SPO Rouen wins first French team title after 3-2 final thriller
Rouen trailed twice, then closed out GV Hennebont 3-2 at the Kindarena for its first French team title, a home breakthrough with national weight.

SPO Rouen finally turned a long chase into a first French team title, edging GV Hennebont 3-2 at the Kindarena in Rouen on 29 May 2026 and doing it the hard way, after twice coming from behind. The one-match margin gave the victory its edge: Rouen did not cruise to the trophy, it survived a full championship final in front of its home crowd.
The final had been billed as a collision of ambition and pedigree, with Rouen chasing its first title at home and Hennebont aiming for a sixth French crown. That framing mattered because the match sat inside a season FFTT described as unusually homogeneous, with all four semifinalists featuring recent French world-championship medalists. In other words, Rouen’s breakthrough came in a league where nothing was handed over easily.

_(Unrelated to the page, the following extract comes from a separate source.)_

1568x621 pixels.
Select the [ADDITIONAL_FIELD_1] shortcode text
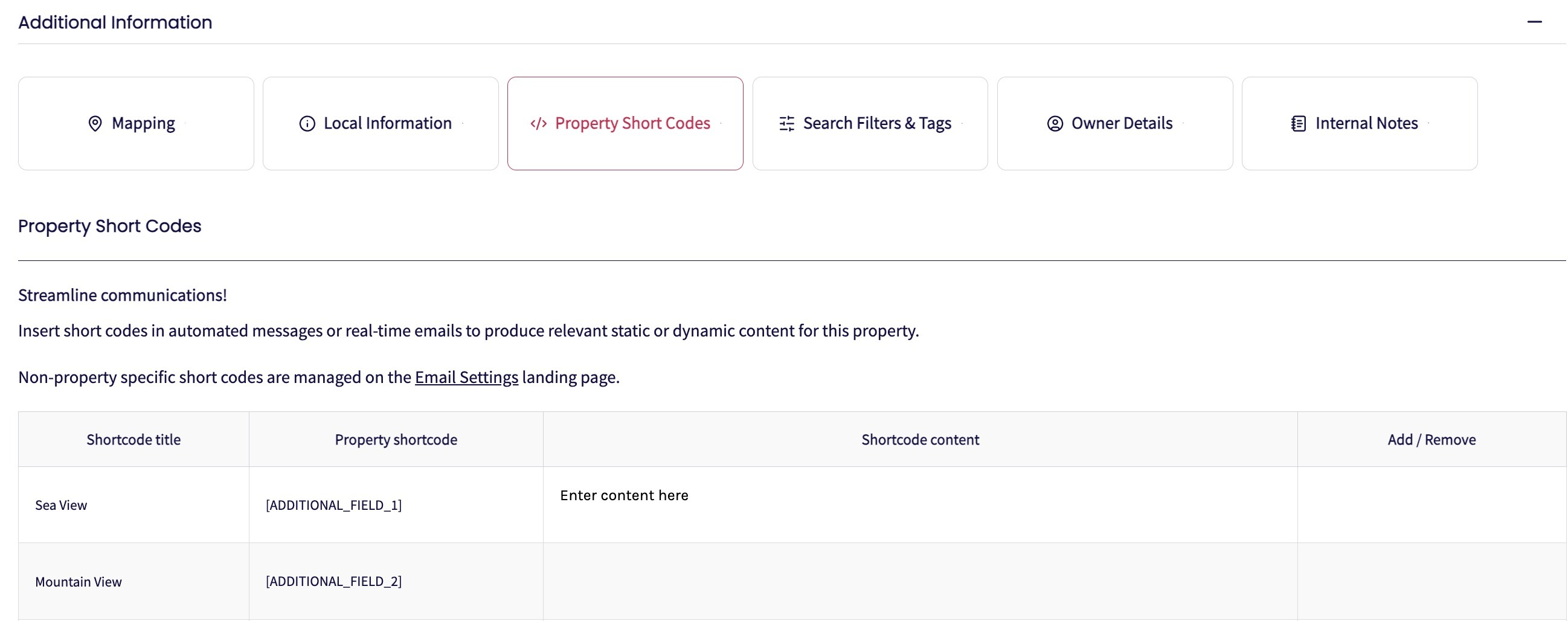click(x=333, y=505)
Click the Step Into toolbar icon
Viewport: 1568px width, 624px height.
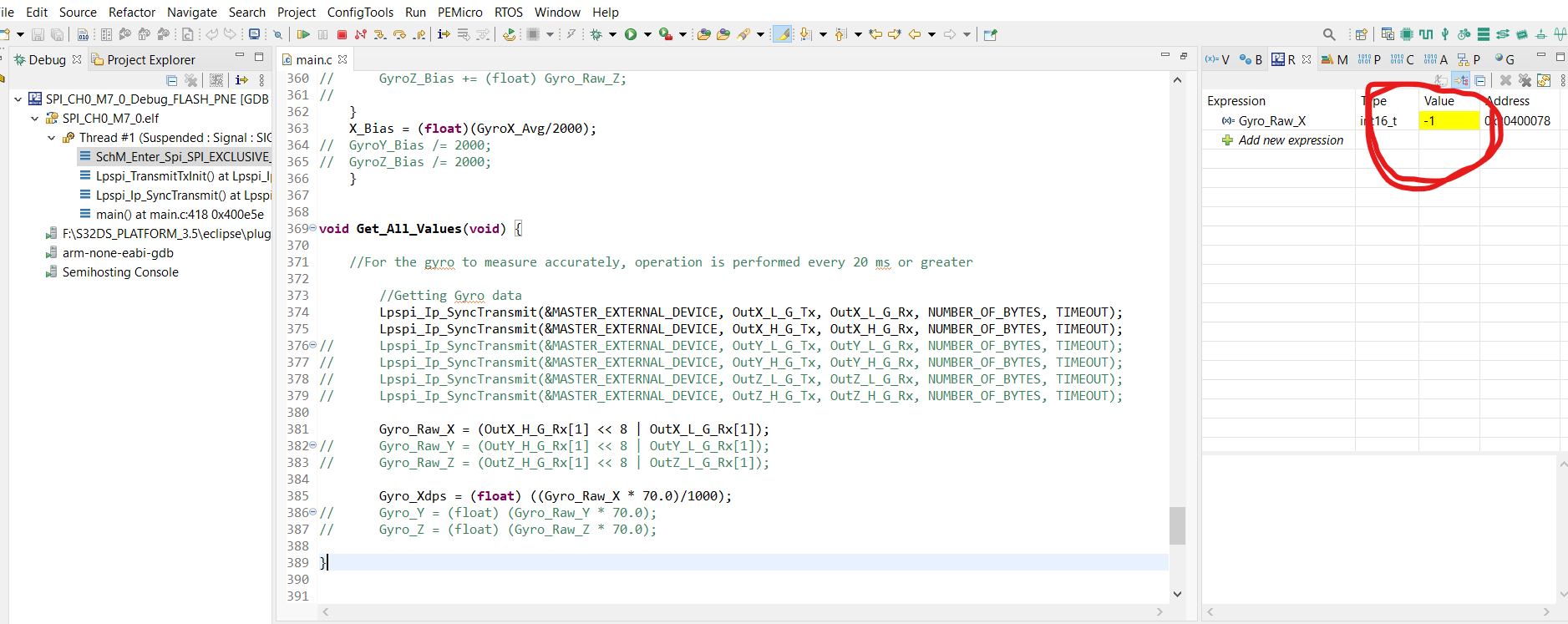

Thibault Poret, Rouen’s standout right-hander and world No. 12 in the FFTT profile dated 12 December 2025, carried the club’s top-end credibility into the final. Across the table was Simon Gauzy, the former French singles champion and Olympic medalist whose long international record made Hennebont one of the most dangerous domestic opponents in the sport. The final’s 3-2 scoreline reflected that level of resistance and gave Rouen a title that now reads as earned rather than inherited.
The emotional force of the night went beyond the players. FFTT commentary singled out SPO Rouen president Dominique Fache, along with the club’s staff, volunteers and supporters, as central figures in the celebration that followed. That detail fits the scale of the result: this was not just a trophy for a roster, but a landmark for an organization that had been chasing the breakthrough for years.
The timing also strengthened the impact. Metz had already taken the women’s French title the previous week, leaving French table tennis with back-to-back championship moments to close the season. Rouen’s win added another layer to that run, and in a domestic structure as deep as France’s, a first title won in a 3-2 final carries real weight. It gives SPO Rouen a place in the hierarchy it had not yet claimed and leaves the league with a new champion that reached the top by enduring a classic, not avoiding one.